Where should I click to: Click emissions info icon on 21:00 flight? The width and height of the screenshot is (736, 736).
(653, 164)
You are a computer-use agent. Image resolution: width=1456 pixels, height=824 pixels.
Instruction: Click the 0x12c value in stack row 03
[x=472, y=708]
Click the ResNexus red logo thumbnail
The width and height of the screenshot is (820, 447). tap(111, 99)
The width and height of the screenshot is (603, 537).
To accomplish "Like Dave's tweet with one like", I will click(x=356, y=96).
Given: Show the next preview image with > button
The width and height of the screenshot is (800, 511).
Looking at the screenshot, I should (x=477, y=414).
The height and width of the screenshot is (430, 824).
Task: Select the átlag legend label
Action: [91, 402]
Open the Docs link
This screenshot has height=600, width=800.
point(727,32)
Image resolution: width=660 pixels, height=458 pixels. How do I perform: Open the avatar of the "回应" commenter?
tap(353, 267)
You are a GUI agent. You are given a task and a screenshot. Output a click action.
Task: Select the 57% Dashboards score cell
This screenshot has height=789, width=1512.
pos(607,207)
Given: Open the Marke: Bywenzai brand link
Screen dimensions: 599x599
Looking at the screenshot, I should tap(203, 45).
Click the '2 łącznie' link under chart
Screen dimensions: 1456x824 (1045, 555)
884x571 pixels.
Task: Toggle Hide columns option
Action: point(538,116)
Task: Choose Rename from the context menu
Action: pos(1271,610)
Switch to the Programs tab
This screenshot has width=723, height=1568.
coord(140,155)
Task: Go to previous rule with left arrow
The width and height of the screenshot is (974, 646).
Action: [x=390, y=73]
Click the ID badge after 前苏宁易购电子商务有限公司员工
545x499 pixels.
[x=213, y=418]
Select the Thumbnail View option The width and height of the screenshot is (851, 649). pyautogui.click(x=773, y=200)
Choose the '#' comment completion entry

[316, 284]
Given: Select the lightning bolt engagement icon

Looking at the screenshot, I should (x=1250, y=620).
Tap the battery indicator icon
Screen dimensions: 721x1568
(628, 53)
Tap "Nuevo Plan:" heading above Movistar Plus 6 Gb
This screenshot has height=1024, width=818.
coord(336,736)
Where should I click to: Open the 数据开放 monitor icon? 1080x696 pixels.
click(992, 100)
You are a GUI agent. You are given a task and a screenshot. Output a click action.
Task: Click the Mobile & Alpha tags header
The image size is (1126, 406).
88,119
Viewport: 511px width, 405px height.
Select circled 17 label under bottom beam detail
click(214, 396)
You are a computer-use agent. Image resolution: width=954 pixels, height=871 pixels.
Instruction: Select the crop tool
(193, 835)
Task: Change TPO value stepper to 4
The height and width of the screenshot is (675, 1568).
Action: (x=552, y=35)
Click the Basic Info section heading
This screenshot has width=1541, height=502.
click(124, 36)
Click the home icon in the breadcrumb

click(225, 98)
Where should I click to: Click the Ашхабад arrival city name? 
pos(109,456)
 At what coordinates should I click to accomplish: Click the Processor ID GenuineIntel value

###

## Assignment
Count the lines in the records above that contain "agent", please, and give the number without any other words.

## Task response
4